Mashed Potatoes

WHO KNEW? A SHORT HISTORY OF THE POTATO

“On its native ground, high up in the Andes, the potato was not traditionally mashed. Descendants of the indigenous peoples dehydrated their tubers in the mountain air, so they would keep forever and didn’t weigh much. Rehydrated, papas secas go in soup or get chopped or fried. You don’t find mashed potatoes in Cuzco next to your cuy chactado (split grilled guinea pig, head still attached). But when…. the Spanish Empire brought potatoes to Europe, it didn’t take long before cooks were boiling them until soft and then crushing them into a puree. The same civilization that had crushed a hemisphere took easily to turning hard tubers and other fleshy vegetables into malleable pastes smoothed out and improved in taste with fat.” Raymond Sokolov, The Cook’s Canon

It turns out that the humble potato not only sustained the Inca Empire, but fueled the rise of the West in 18th century Europe, underpinned the Industrial Revolution in 19th century England, created one of the deadliest famines in human history in Ireland during the same century and occasioned modern American agriculture’s dependence on fertilizers and pesticides.

Potatoes are a New World crop, first domesticated in what is now southern Peru and northwestern Bolivia between 8000 and 5000 BCE. They were a staple for the Inca Empire, and for the Spaniards who conquered them and remained in Latin America mining silver. Sailors who returned to Spain from the Andes brought potatoes back along with the silver, and historians have speculated that tubers not eaten on the voyages were taken ashore and planted before the end of the 16th century. (The Spanish first thought potatoes were truffles, possibly because they are dug like truffles. The German word for potato is kartoffel, from the Italian tartufolo, which means truffle.)

Basque fishermen from Spain used potatoes as ships’ stores, and introduced them to Ireland when they landed there to dry their cod. The Spanish army carried potatoes when they travelled to outposts of the Spanish Empire in Europe and beyond, and peasants along the way adopted the crop. (This acceptance wasn’t always easy; potato leaves are poisonous, which led people to fear the tubers as well.) But it soon became clear that potatoes thrived in places and under conditions where most other crops failed. They were of enormous nutritional value; potatoes yielded from two to four times more calories per acre that grain did, boiled or baked potatoes were cheaper than bread, and they did not require a gristmill for grinding. Potatoes had a lower rate of spoilage than grain and their bulk easily satisfied hunger.

The arrival of the potato in Northern Europe virtually ended famine, which was routine in 17th and 18th century Europe. Potatoes were so productive that they effectively doubled Europe’s food supply, at least in terms of calories. By the end of the 18th century potatoes had become in much of Europe what they were in the Andes, a staple. An article in the November, 2011 issue of Smithsonian Magazine states that, “By feeding rapidly growing populations, (potatoes) permitted a handful of European nations to assert dominion over most of the world between 1750 and 1950. The potato, in other words, fueled the rise of the West.” Beyond building empires, potatoes also sustained English workers at home, underpinning the Industrial Revolution in the 19th century.

▸ MATERIAL PROVIDED
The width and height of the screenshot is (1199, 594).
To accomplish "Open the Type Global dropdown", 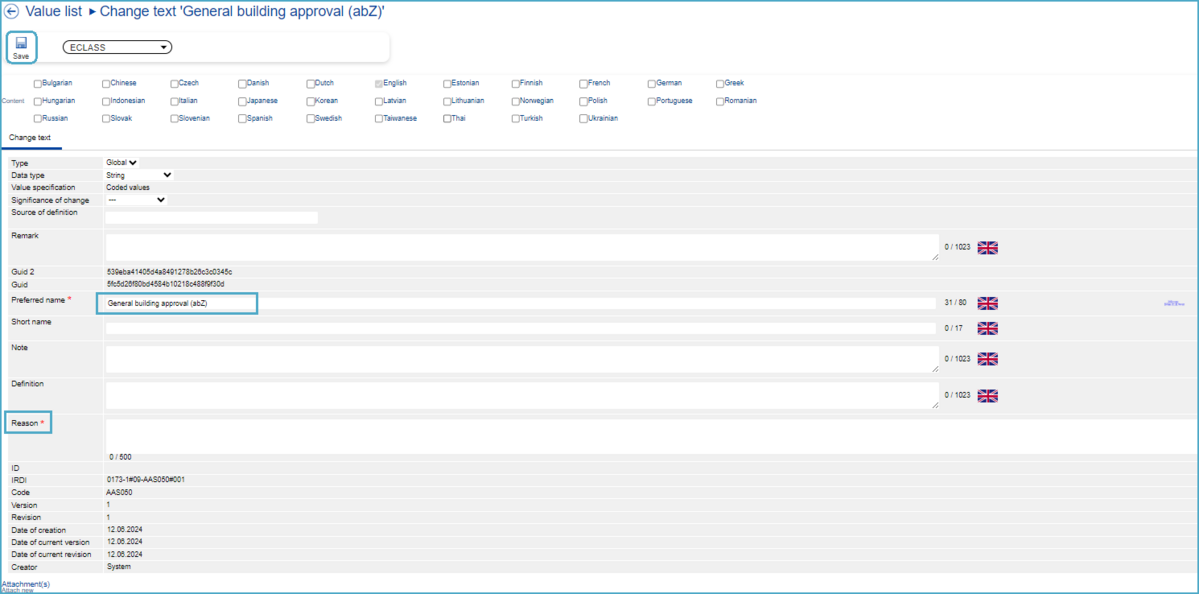I will [121, 163].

▸ PROBLEMS TO SOLVE
- a) Do the following statements agree with the potato history? For each, answer yes or no and quote the deciding words.
(i) Potatoes were first domesticated in what is now southern Peru and northwestern Bolivia.
(ii) Boiled or baked potatoes cost more than bread.
(iii) Basque fishermen introduced potatoes to Ireland.
- b) Using the potato history, answer these questions:
(i) What is the German word for potato?
(ii) Who used potatoes as ships' stores?
(iii) By the end of which century had potatoes become a staple in much of Europe?
- c) Could you carry on the potato history after its final sentence?

▸ ANSWER SET
- a)
(i) Yes: "first domesticated in what is now southern Peru and northwestern Bolivia between 8000 and 5000 BCE"
(ii) No: "boiled or baked potatoes were cheaper than bread"
(iii) Yes: "introduced them to Ireland when they landed there to dry their cod"

- b)
(i) Kartoffel
(ii) Basque fishermen from Spain
(iii) The 18th century

- c)
The International Potato Center in Peru has preserved almost 5,000 varieties of potato, and Andeans grew and still grow many different types. In Europe, however, all potatoes descended from a few tubers carried home by voyaging Spaniards. When, absent seeds, farmers plant pieces of tubers, the resulting sprouts are clones. Because growers planted just a few varieties of a single species, pests like the blight and beetles had a narrower range of natural defenses to overcome. The results, especially in Ireland, were disastrous.

Ireland was a conquered country, governed by the United Kingdom since 1801. Its lands were confiscated. During the 17th and 18th centuries (at least until the Emancipation Act in 1829), Irish Catholics (80% of the population) were prohibited by law from owning or leasing land, voting or holding political office, seeking an education or entering a profession. Landlords, usually English aristocratic Protestants, were granted huge swaths of Irish countryside which they managed using agents, or middlemen, who ruthlessly exploited poor tenants paid minimal wages to raise crops and livestock for export. The absentee owners enjoyed a guaranteed income but usually remained in England, visiting their Irish properties rarely, if at all.

As British colonials turned the most productive Irish land from farming to cattle grazing to support the demand for beef in England, the Irish were forced onto smaller, less tillable plots. Parcels became even smaller as the population grew and land was further divided within families. Potatoes thrived in the damp Irish climate, tolerated poor soil, were easy to grow and produced a high yield per acre. Irish cooking authority Darina Allen notes that “With only an acre or two of land a farmer could grow enough potatoes to support his whole family.” By the 18th century the potato became the base food for the poor, at least one third of the population, especially in the winter.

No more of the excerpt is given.